Investors in the $4.9 billion PowerShares Preferred Portfolio (PGX), one of the biggest funds focusing on preferred shares, last month found that a huge chunk of their potential returns had vanished in short order.

A key measure of the exchange-traded fund’s yield plunged by nearly 3 percentage points on March 22. The change came because the index the fund tracks switched the way it calculates the metric known as yield to worst, which indicates the investor’s income from the fund in a worst-case-scenario.

The dropping yield underscores how investors in ETFs and other passive instruments, who are often looking to reduce the risk of high fees and bad stock or bond picks cutting into returns, can still be hurt by changes to their indexes. The PowerShares fund tracks an index of preferred shares that is managed by Bank of America Corp.

“The old way of calculating the yield to worst was flawed,” said Phil Jacoby, chief investment officer of Spectrum Asset Management, which has more than $21 billion of preferred shares under management. “Now you can take a look at what these ETFs could potentially be yielding, and it’s not much.”

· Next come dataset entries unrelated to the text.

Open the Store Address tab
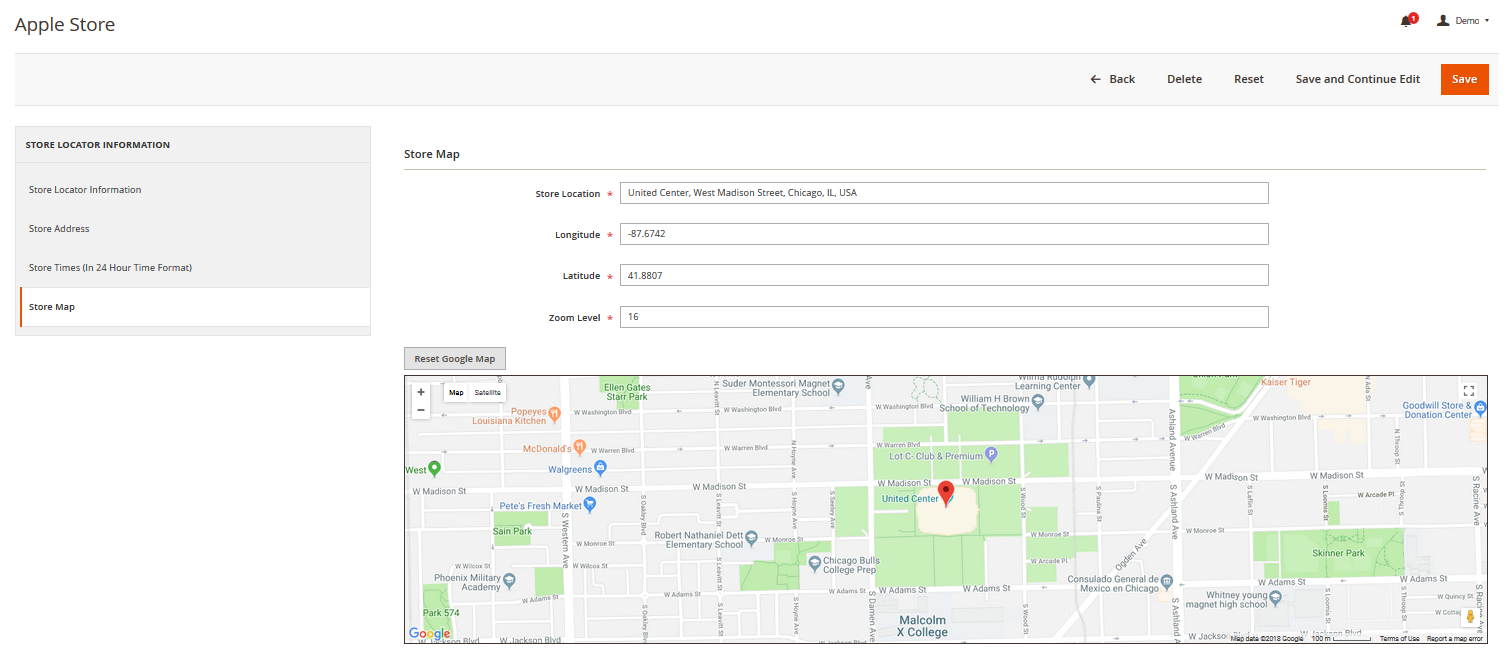The height and width of the screenshot is (662, 1510). coord(59,229)
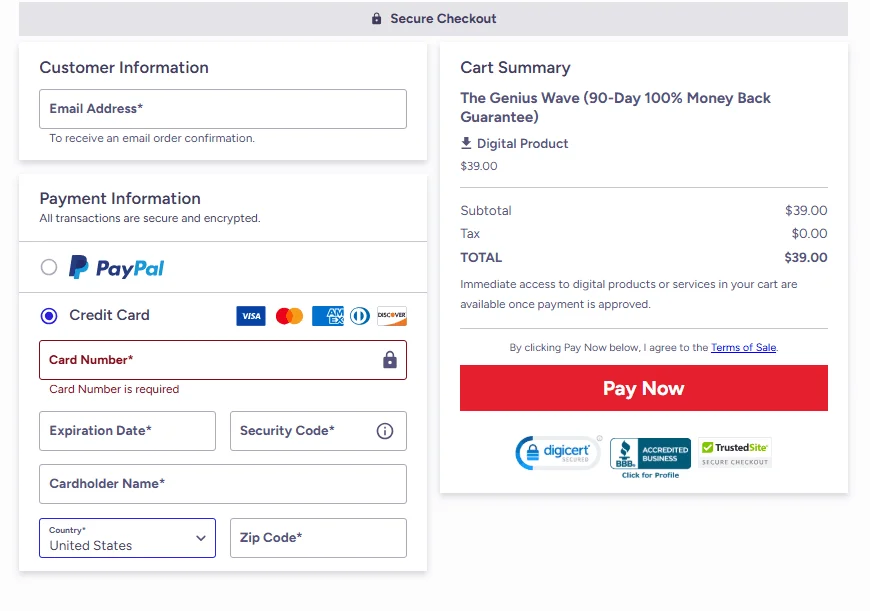
Task: Click the PayPal logo
Action: [117, 267]
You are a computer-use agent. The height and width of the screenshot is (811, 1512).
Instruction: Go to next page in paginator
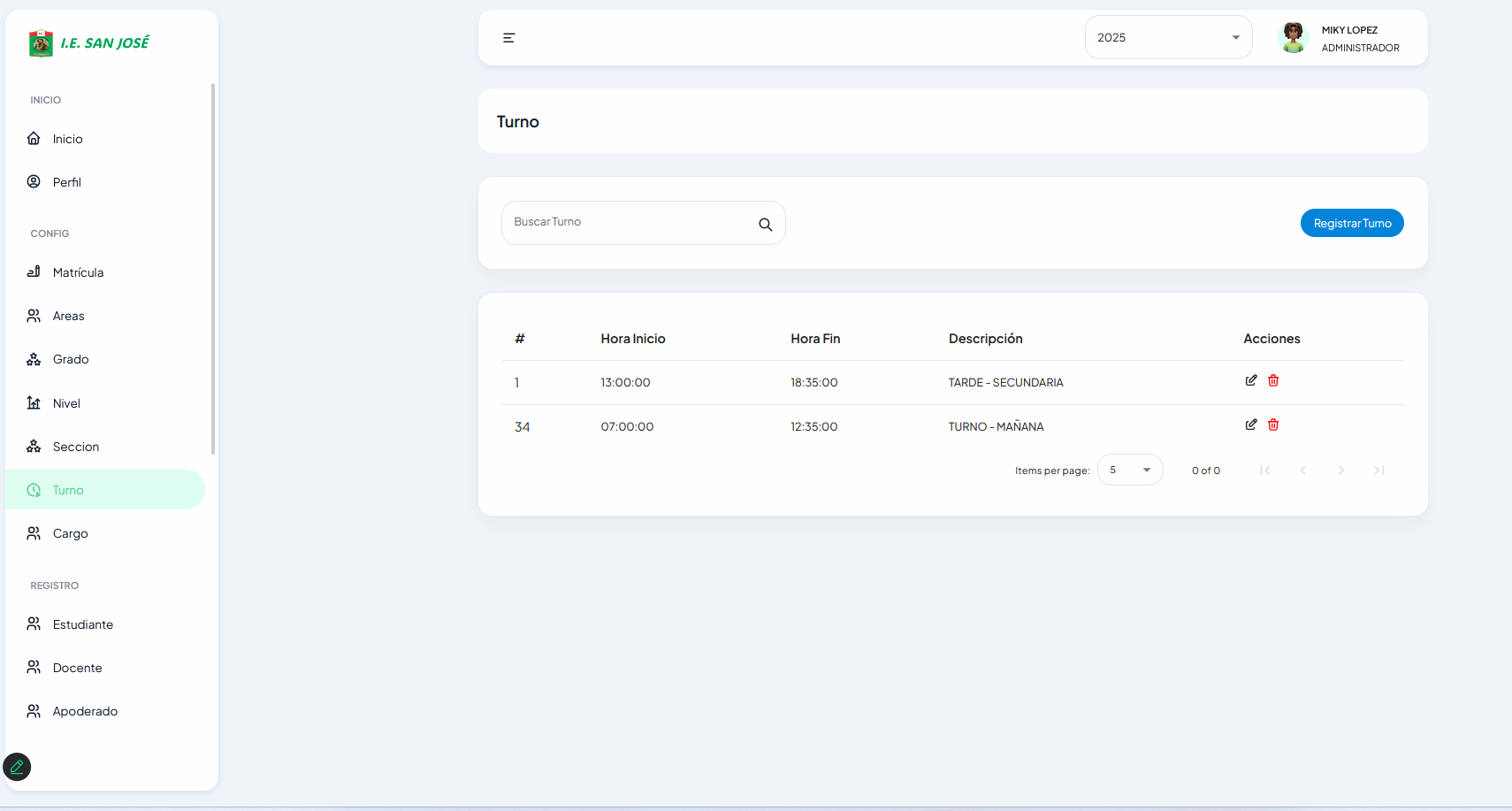pyautogui.click(x=1340, y=471)
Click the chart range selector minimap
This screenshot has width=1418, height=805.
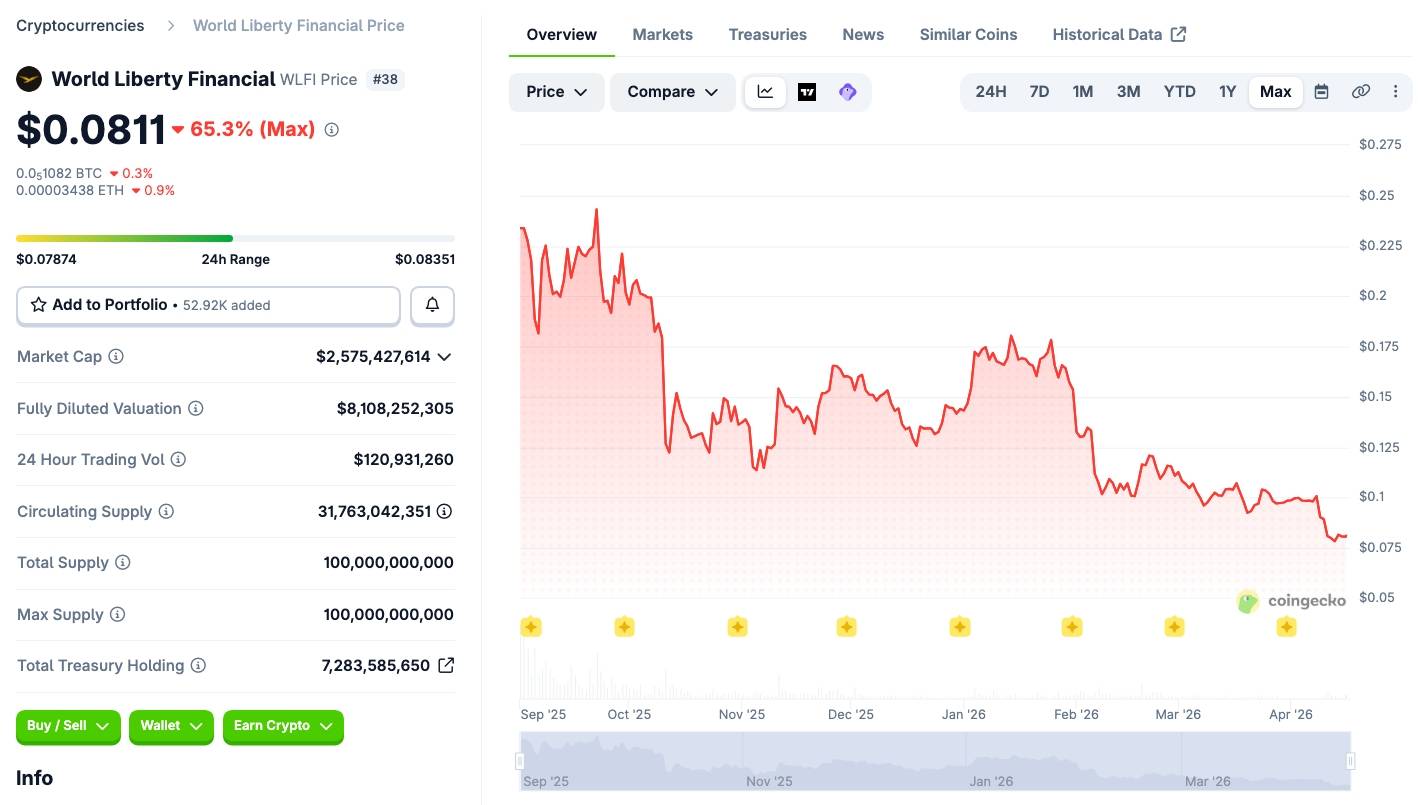click(935, 764)
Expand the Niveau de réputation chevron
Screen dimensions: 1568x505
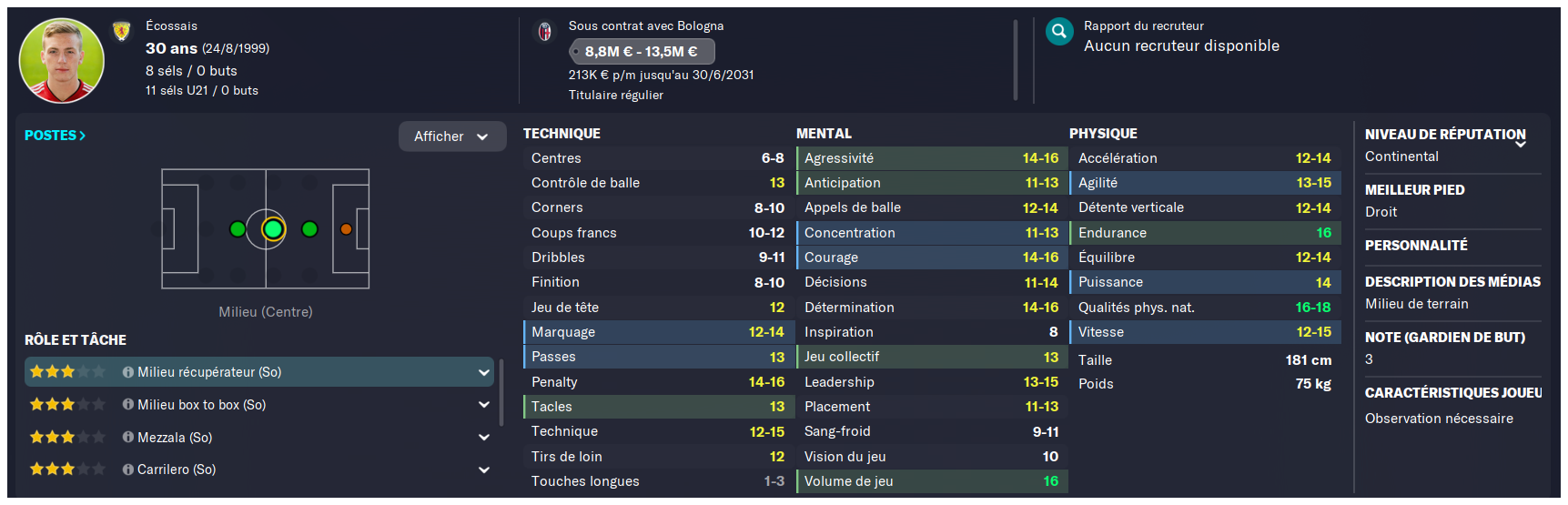tap(1521, 144)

A spokeswoman for Bank of America declined to comment beyond a note it sent to clients including Invesco Ltd.’s PowerShares last month, describing the change to its calculation methods. Bloomberg parent company Bloomberg LP runs indexes of its own.

Worst-Case

The big decline in potential returns in Bank of America’s index stemmed from the yield-to-worst measure, which represents the yield investors would receive if issuers bought back their securities at face value en masse as soon as they were eligible to, instead of continuing to pay dividends at their current levels. That measure dropped to 2.28 percent on March 22 from 5.05 percent the day before.

The current level for the index the ETF tracks, namely the Bank of America Merrill Lynch Core Plus Fixed Rate Preferred Securities Index, is around 1.52 percent.

Individual investors in the funds usually pay more attention to a different measure of yield, known as the distribution yield, which for the PowerShares Preferred Portfolio is now around 5.6 percent. That represents the portfolio’s payouts if dividends continue at their current levels.

An investor’s actual income from a fund over time will typically be somewhere between these two measures—given current assets, the yield to worst is the lowest possible income, and the distribution yield is a sort of ceiling. The more preferred shares in the fund that get called, the closer the investor’s income will be to the yield-to-worst measure, as companies buy back higher-yielding preferred shares and the fund’s potential income declines.